Buy low and sell high is the conventional strategy of stock investors. You purchase stocks in the hope their prices will increase then you make profits. Long-term investors buy and hold dividend stocks for recurring income streams with less emphasis on capital appreciation.
However, one strategy average investors must not do or avoid is short-sell stocks. Seasoned traders or famous investors profit from stocks they anticipate to underperform and decrease in market value. You engage in short selling if you capitalize on the predicted downfall of individual equities. Some market players would seize opportunities and attempt to profit from the decline of a security’s market price.

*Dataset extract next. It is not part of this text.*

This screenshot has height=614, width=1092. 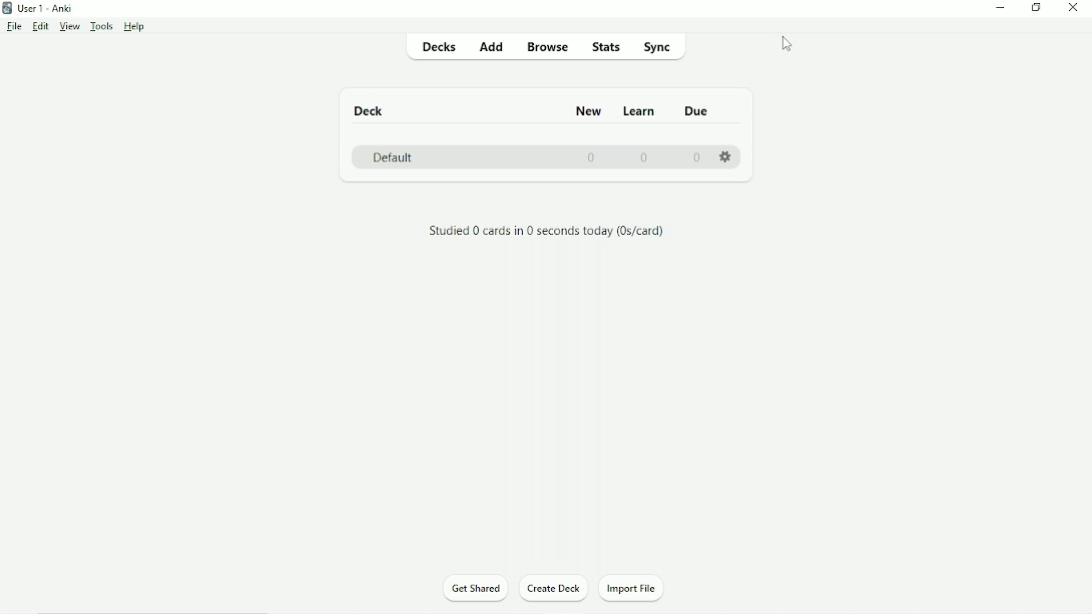 I want to click on Add, so click(x=491, y=45).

A reverse of the golden rule
Short sellers do the reverse of the traditional or golden rule in stock investing. The modus operandi is to sell borrowed stock at its current market value and then repurchase it later. When the stock price drops, the difference is the profit. In a short sale, traders pay interest on the borrowed stocks.

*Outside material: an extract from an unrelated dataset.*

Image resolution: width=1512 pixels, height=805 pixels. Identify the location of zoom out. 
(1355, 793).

Traders must open a margin account to borrow stocks. The broker often sets the margin account maintenance fee, usually about 30% of the equity’s value. Once the transaction is complete, the trader returns the borrowed shares to the broker. The trader’s profit is net of the broker’s fees any interest due from there.
In the U.S., video game retailer GameStop is the hottest stock in 2021. The business is losing money due to the shift to online sales. Despite the impending closure of 450 stores, small investors (through the trading app Robinhood) saw a buying opportunity. Meanwhile, Wall Street investors saw a chance to short sell.

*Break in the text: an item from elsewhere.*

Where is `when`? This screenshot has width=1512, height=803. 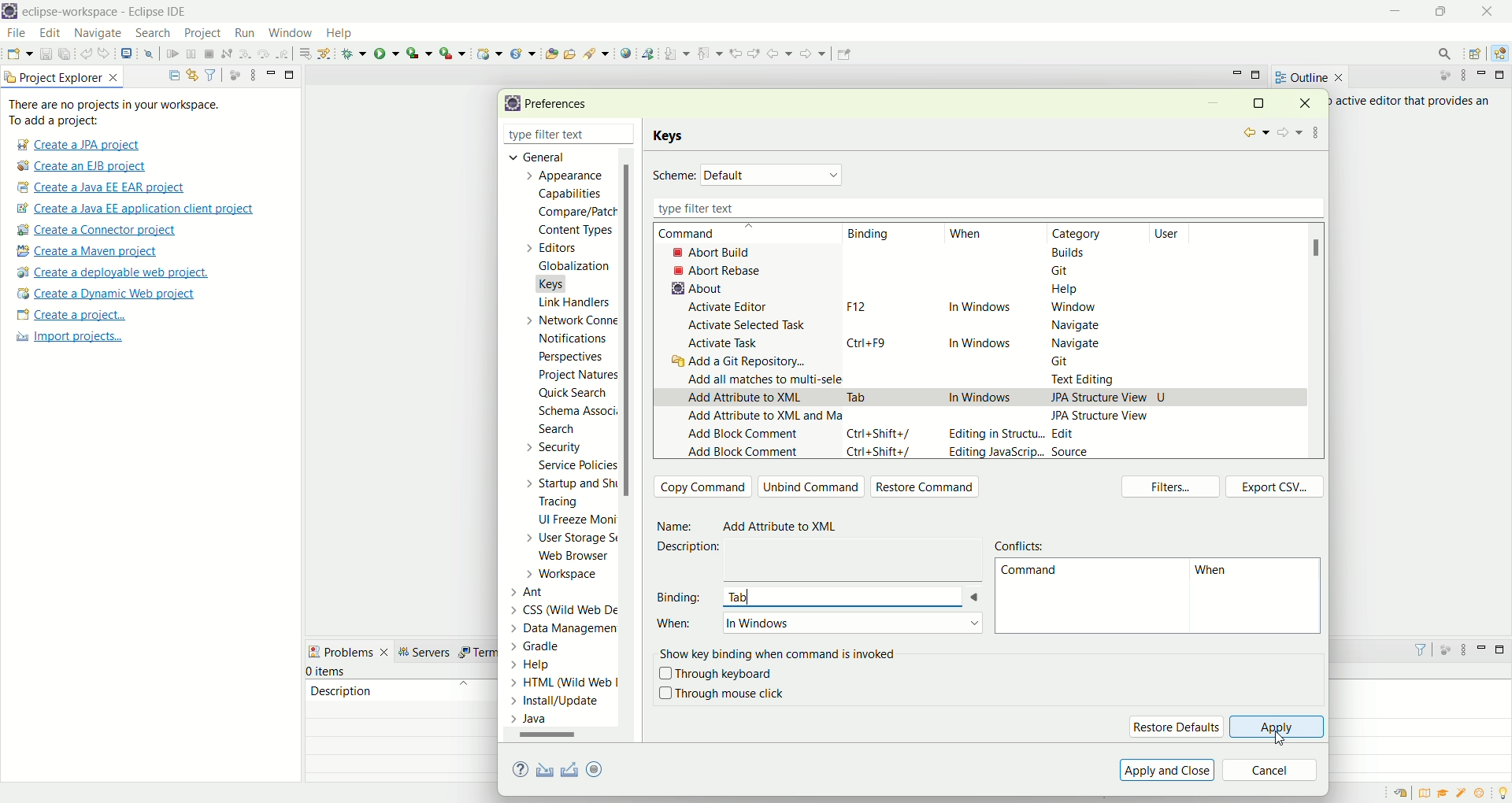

GameStop’s price is soaring like crazy because the cult followers keep scooping more shares. Established short-sellers are losing, although the bet that the sky-high price would eventually fall is still on. It’s a war of attrition and a ground-breaking battle between established, diversified players and a new breed of investors.
Steer clear of short-selling
Growth investing is a less-risky strategy. A leading AI-powered learning platform has a long runway for massive growth. Docebo (TSX:DCBO)(NASDAQ:DCBO) is one of the TSX’s hottest tech stocks, gaining significant investor attention.
Docebo’s share price was only $16.57 a year ago. In 2020, the tech stock’s total return was 387%. Had you invested $50,000 on December 31, 2019, your capital would be worth $209,505.59 today since the price is more than $71. The $2.33 billion cloud-based Software-as-a-Service (Saas) learning platform received several recognitions and accolades last year.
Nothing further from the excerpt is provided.